Activity: Send back every record word for word, with nothing missing.

═══ Data

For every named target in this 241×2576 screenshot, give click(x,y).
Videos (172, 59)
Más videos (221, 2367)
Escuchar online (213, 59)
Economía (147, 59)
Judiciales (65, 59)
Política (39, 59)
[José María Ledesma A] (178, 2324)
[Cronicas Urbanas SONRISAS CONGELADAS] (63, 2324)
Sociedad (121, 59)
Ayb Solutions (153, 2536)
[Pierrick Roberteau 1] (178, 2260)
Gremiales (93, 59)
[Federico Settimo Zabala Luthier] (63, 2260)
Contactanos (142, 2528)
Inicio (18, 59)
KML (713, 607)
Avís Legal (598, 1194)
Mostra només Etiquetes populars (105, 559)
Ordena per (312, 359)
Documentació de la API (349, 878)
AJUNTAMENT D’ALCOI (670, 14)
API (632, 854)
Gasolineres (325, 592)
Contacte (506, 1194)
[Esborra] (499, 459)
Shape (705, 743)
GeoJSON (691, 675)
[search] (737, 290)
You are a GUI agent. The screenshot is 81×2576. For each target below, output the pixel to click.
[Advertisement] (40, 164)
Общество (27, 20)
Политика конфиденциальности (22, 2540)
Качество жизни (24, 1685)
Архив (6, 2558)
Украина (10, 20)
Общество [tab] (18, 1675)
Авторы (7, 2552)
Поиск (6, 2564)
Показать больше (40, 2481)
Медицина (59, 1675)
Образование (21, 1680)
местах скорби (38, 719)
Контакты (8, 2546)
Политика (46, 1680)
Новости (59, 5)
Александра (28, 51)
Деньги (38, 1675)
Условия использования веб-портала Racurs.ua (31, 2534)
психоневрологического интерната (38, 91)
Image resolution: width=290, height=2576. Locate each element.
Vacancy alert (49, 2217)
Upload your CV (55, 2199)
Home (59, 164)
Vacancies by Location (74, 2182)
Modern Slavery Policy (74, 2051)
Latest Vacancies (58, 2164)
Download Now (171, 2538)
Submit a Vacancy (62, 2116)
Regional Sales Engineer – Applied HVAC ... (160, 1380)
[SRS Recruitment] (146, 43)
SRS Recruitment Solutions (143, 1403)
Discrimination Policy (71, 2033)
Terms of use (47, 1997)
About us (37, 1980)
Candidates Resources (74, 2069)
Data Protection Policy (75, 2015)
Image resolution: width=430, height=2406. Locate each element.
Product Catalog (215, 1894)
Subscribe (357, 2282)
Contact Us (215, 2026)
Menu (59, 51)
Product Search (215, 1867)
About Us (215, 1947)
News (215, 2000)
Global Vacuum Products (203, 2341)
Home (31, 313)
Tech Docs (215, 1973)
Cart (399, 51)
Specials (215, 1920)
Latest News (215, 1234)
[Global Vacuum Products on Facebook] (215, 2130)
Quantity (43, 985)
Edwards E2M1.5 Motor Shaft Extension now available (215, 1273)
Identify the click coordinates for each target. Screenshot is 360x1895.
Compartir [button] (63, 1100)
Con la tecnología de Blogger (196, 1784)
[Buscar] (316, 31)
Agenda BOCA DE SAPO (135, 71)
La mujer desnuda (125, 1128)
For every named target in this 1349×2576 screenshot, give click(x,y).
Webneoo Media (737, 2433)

══════

Exercise response:
For every named target in this 241×2576 screenshot, give click(x,y).
Videos (172, 59)
Más videos (221, 2367)
Escuchar online (213, 59)
Economía (147, 59)
Judiciales (65, 59)
Política (39, 59)
[José María Ledesma A] (178, 2324)
[Cronicas Urbanas SONRISAS CONGELADAS] (63, 2324)
Sociedad (121, 59)
Ayb Solutions (153, 2536)
[Pierrick Roberteau 1] (178, 2260)
Gremiales (93, 59)
[Federico Settimo Zabala Luthier] (63, 2260)
Contactanos (142, 2528)
Inicio (18, 59)
KML (713, 607)
Avís Legal (598, 1194)
Mostra només Etiquetes populars (105, 559)
Ordena per (312, 359)
Documentació de la API (349, 878)
AJUNTAMENT D’ALCOI (670, 14)
API (632, 854)
Gasolineres (325, 592)
Contacte (506, 1194)
[Esborra] (499, 459)
Shape (705, 743)
GeoJSON (691, 675)
[search] (737, 290)
You are a GUI agent. The screenshot is 81×2576. For each target below, output the pixel to click.
[Advertisement] (40, 164)
Общество (27, 20)
Политика конфиденциальности (22, 2540)
Качество жизни (24, 1685)
Архив (6, 2558)
Украина (10, 20)
Общество [tab] (18, 1675)
Авторы (7, 2552)
Поиск (6, 2564)
Показать больше (40, 2481)
Медицина (59, 1675)
Образование (21, 1680)
местах скорби (38, 719)
Контакты (8, 2546)
Политика (46, 1680)
Новости (59, 5)
Александра (28, 51)
Деньги (38, 1675)
Условия использования веб-портала Racurs.ua (31, 2534)
психоневрологического интерната (38, 91)
Image resolution: width=290, height=2576. Locate each element.
Vacancy alert (49, 2217)
Upload your CV (55, 2199)
Home (59, 164)
Vacancies by Location (74, 2182)
Modern Slavery Policy (74, 2051)
Latest Vacancies (58, 2164)
Download Now (171, 2538)
Submit a Vacancy (62, 2116)
Regional Sales Engineer – Applied HVAC ... (160, 1380)
[SRS Recruitment] (146, 43)
SRS Recruitment Solutions (143, 1403)
Discrimination Policy (71, 2033)
Terms of use (47, 1997)
About us (37, 1980)
Candidates Resources (74, 2069)
Data Protection Policy (75, 2015)
Image resolution: width=430, height=2406. Locate each element.
Product Catalog (215, 1894)
Subscribe (357, 2282)
Contact Us (215, 2026)
Menu (59, 51)
Product Search (215, 1867)
About Us (215, 1947)
News (215, 2000)
Global Vacuum Products (203, 2341)
Home (31, 313)
Tech Docs (215, 1973)
Cart (399, 51)
Specials (215, 1920)
Latest News (215, 1234)
[Global Vacuum Products on Facebook] (215, 2130)
Quantity (43, 985)
Edwards E2M1.5 Motor Shaft Extension now available (215, 1273)
Identify the click coordinates for each target. Screenshot is 360x1895.
Compartir [button] (63, 1100)
Con la tecnología de Blogger (196, 1784)
[Buscar] (316, 31)
Agenda BOCA DE SAPO (135, 71)
La mujer desnuda (125, 1128)
For every named target in this 1349×2576 screenshot, give click(x,y).
Webneoo Media (737, 2433)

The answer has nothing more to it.